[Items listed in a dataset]
%%
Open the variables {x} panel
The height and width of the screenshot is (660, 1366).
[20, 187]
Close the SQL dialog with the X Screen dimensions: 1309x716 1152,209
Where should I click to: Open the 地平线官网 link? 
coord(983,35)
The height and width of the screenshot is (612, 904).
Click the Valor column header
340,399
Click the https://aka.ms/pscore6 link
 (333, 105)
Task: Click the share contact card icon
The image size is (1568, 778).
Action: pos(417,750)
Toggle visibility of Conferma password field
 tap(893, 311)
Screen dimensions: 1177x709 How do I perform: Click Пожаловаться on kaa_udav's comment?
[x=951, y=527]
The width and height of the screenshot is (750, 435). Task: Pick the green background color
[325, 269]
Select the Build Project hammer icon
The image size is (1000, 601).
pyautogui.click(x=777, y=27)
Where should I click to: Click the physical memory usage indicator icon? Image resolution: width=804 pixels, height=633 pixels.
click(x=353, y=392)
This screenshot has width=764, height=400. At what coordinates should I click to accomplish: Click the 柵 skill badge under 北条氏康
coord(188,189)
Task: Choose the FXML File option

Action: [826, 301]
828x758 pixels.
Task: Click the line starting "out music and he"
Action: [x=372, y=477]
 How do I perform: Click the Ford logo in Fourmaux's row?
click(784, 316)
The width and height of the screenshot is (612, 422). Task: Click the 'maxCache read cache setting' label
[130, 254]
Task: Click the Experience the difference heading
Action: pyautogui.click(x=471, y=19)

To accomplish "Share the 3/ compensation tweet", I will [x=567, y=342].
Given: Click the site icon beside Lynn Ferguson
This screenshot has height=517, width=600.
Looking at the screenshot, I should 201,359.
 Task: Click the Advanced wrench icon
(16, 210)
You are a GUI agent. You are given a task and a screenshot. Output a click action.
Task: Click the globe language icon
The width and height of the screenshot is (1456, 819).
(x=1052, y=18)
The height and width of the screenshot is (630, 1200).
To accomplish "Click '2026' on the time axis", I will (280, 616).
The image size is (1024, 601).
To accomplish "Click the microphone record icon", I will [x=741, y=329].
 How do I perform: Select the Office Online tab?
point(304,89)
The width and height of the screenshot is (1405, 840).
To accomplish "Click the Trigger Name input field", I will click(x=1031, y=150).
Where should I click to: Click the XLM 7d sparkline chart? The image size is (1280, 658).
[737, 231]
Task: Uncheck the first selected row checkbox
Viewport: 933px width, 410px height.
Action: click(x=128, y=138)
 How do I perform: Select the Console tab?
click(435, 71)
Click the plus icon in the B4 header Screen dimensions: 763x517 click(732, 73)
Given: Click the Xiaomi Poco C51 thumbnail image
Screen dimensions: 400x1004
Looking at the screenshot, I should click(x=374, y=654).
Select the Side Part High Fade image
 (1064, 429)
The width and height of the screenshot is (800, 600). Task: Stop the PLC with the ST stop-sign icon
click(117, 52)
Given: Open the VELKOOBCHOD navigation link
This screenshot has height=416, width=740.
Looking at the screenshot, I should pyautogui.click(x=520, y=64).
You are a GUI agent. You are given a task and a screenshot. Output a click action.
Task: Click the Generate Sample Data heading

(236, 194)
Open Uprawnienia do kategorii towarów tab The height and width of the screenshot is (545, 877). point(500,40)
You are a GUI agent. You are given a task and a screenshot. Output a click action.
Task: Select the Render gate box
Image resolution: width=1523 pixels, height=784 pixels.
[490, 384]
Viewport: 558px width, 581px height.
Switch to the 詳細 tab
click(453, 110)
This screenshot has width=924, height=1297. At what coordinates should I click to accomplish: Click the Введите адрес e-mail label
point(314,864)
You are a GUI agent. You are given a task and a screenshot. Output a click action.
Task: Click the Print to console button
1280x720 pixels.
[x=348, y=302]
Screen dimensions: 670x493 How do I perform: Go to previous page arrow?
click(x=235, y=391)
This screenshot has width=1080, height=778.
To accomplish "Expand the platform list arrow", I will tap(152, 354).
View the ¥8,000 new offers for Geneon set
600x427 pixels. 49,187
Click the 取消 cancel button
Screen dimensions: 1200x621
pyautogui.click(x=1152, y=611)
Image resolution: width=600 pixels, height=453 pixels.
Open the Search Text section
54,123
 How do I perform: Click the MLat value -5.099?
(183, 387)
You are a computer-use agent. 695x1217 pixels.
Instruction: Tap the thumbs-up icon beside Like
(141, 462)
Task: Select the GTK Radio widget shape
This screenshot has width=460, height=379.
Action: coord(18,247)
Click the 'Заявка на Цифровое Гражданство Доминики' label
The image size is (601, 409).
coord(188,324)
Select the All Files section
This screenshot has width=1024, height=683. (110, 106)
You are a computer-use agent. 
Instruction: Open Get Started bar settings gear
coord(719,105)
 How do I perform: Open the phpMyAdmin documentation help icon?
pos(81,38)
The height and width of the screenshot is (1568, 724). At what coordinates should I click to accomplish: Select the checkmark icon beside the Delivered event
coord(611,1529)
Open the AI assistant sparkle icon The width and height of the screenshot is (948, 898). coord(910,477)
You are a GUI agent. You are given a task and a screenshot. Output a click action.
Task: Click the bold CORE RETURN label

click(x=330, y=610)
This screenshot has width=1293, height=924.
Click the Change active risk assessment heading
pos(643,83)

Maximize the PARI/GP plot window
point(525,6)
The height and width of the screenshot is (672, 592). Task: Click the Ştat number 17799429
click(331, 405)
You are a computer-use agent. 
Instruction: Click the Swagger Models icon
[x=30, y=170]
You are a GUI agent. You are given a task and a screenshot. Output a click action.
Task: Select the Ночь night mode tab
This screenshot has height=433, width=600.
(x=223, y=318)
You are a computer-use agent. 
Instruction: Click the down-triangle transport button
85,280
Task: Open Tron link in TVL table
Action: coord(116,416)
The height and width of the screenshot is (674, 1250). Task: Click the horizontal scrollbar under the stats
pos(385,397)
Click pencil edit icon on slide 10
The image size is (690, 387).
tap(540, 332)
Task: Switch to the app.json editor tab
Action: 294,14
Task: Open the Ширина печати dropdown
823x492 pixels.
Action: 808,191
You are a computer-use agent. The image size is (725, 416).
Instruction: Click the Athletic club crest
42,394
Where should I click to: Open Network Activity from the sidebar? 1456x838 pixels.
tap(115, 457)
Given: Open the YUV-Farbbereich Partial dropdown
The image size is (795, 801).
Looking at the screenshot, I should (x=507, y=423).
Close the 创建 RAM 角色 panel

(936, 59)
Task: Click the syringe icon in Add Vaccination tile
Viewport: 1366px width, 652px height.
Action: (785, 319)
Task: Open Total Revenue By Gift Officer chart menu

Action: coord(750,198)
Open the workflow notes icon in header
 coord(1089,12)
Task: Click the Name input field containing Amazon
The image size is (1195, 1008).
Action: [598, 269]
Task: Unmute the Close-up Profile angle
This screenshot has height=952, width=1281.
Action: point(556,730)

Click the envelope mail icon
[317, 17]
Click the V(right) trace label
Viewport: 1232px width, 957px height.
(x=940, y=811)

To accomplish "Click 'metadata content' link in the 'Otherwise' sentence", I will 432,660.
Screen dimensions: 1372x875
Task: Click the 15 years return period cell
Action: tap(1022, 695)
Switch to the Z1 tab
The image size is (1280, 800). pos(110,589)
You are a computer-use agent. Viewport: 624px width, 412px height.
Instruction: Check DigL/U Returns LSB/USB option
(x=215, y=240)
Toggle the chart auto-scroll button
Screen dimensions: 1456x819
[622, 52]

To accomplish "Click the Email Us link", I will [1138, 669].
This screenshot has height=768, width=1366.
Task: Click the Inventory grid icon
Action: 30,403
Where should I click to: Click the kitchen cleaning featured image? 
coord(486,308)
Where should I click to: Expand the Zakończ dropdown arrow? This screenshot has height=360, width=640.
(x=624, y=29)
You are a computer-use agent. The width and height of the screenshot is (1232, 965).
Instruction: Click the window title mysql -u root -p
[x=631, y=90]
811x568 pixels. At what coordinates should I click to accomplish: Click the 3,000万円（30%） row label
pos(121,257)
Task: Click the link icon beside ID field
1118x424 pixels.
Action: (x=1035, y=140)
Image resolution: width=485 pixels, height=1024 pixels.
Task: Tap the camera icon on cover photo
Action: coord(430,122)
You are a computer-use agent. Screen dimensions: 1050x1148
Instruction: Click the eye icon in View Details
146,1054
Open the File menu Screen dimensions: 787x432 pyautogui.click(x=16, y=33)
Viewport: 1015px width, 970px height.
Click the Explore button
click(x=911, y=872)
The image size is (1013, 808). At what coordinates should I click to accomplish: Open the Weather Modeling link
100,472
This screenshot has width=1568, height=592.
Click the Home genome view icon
%%
» Your instructions: Go line by line through the data above and report each one that holds the string "input".

» The answer:
To accomplish "Click the Trigger Name input field", I will click(x=1031, y=150).
Task: Click the Name input field containing Amazon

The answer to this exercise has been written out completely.